**Material for the task**:
::::::::
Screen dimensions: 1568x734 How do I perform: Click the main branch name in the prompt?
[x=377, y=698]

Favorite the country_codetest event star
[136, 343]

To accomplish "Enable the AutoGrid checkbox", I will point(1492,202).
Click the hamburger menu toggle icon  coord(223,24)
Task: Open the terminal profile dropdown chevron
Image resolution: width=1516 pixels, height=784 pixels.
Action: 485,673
::::::::
**Work instruction**: The span to give again runs from the line with "Favorite the country_codetest event star" through the last line of the records above; reproduce it exactly and nothing more.

**Answer to the exercise**:
Favorite the country_codetest event star
[136, 343]

To accomplish "Enable the AutoGrid checkbox", I will point(1492,202).
Click the hamburger menu toggle icon  coord(223,24)
Task: Open the terminal profile dropdown chevron
Image resolution: width=1516 pixels, height=784 pixels.
Action: 485,673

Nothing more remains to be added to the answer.